Hello! My story is almost exactly like yours! Depression and anxiety have ruled my life but when I found alcohol I was comfortable and felt like I could be “myself” with a few drinks. But then of course a few drinks turns to many and I embarrass myself somehow or get really angry. And I also tend to slide deeper into my depression after a binge night. I am the kind of person who can decide that I’ll only have two and stop and do that successfully for months and then before I know it I’m right back where I started. What I keep trying to remind myself is that I am actually NOT myself when I’m drunk, and I actually am quite unpleasant compared to when I’m sober. And if you’re feeling unhappy and ashamed, then that is a great sign that it is time for a change! Stay strong! You can do this
I can relate to that sinking feeling you get the day after, because you know you must have looked and acted like a complete fool… drinking because it loosens you up, but we always take it too far, past the point of drinking socially and into the hell of the constant viscous cycle… you are not alone thats for sure. I will take sober anxiety any day over waking up the next morning not knowing what the hell i did or said…

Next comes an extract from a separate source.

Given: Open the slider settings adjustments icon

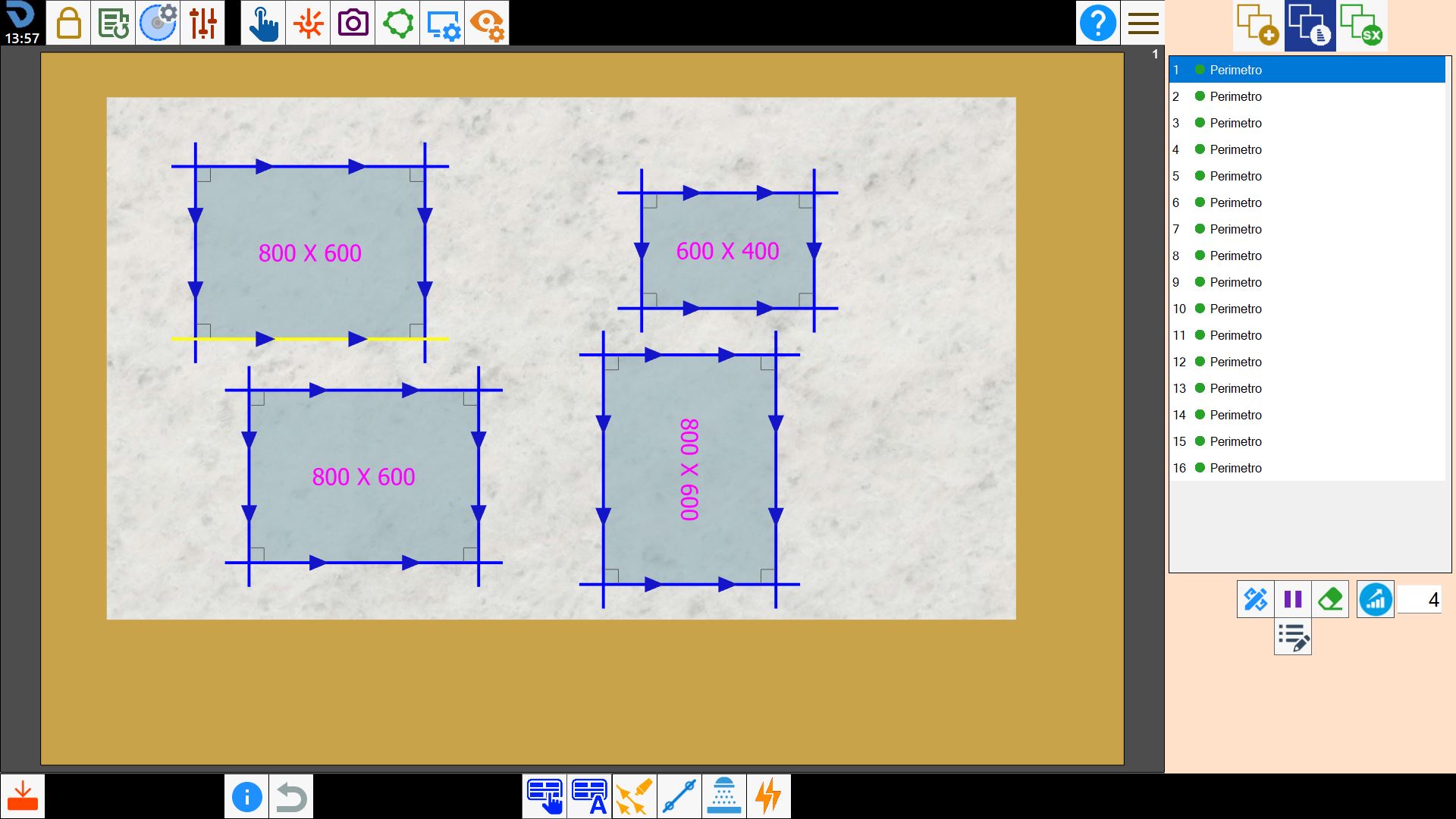Looking at the screenshot, I should tap(202, 23).
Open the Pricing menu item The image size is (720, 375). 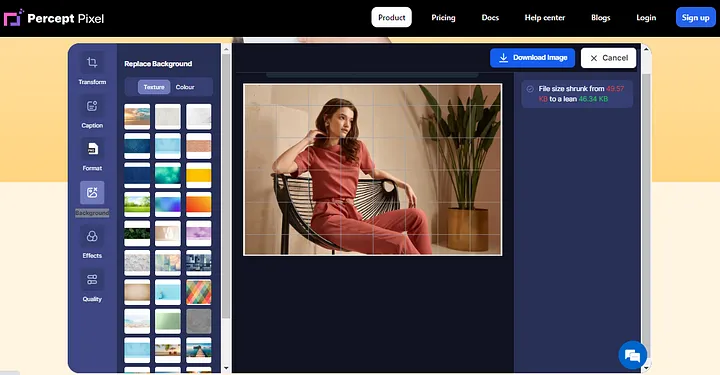[443, 17]
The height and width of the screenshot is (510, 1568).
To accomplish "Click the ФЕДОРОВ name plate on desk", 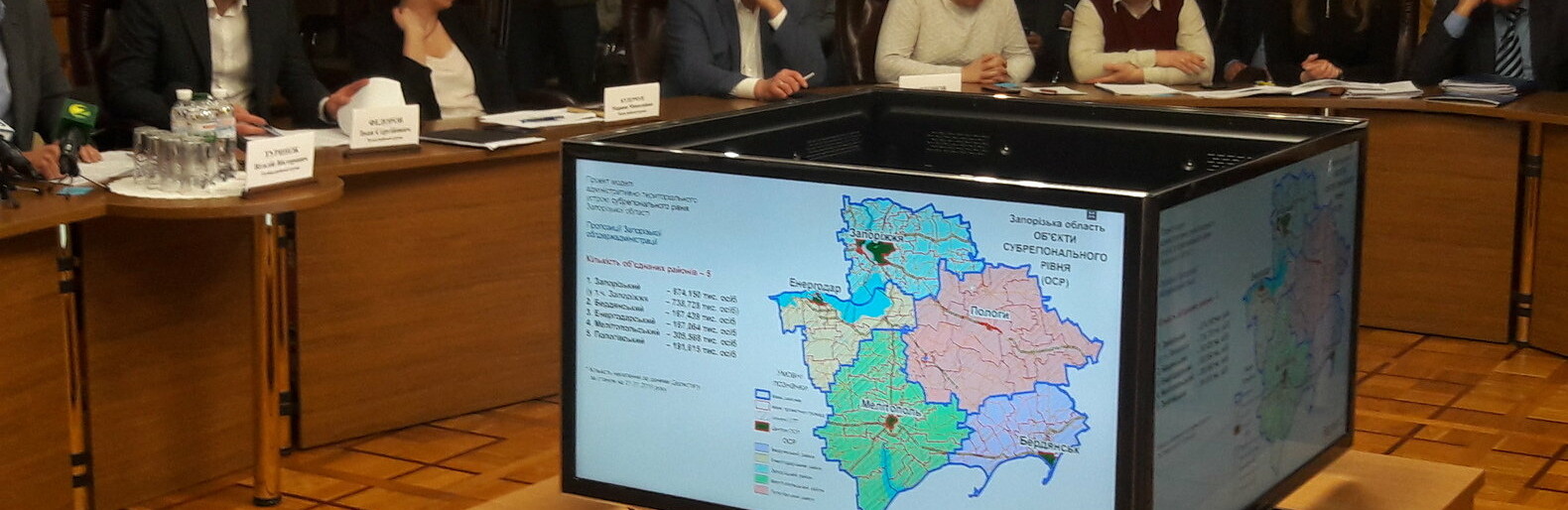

So similar to my story, anxiety and depression are so hard and alcohol does make it worse for me too. I’m 16 days sober now and feeling much better. This app is awesome you can find so much support here and lots of similar stories.
I can totally relate. I developed anxiety a few months ago and I made excuses as to why I was having attacks. I am an alcoholic and also using cocaine and I finally reached the point you are at. Enough is enough. I want to feel happy and I want to be me again. I wish you nothing but the best.
Very relateable! I spend several days or longer anxious and worried about my behavior… even if it’s not bad. I started looking up “meditation for anxiety” on YouTube. There are a couple shorter ones that really helped me after my relapse. I’ve just been telling myself that the only thing I can change is my future and that no one else will ever judge my behavior as harshly as I do on my own. Hope you feel better about it soon <3
Story of my life, you are not alone
You will find many people like you here. I wish so much that I could have one or two drinks and be done. But I always want more and more. Of course I say and do stupid and embarrassing things I wouldn’t normally do when I’m drunk. I have extreme anxiety when I quit drinking after a period of time. Hell, part of the reasons I drink include depression and anxiety. You don’t have to feel this way. I’m working my way back after 2 weeks of drinking before which I had 60 days of sobriety. These past 48 hours have been really hard. But I know it’ll get a bit easier each day. Keep coming here to read, share, vent, etc. It’s a great community!
Thank you! I’ll definitely look up some of those videos!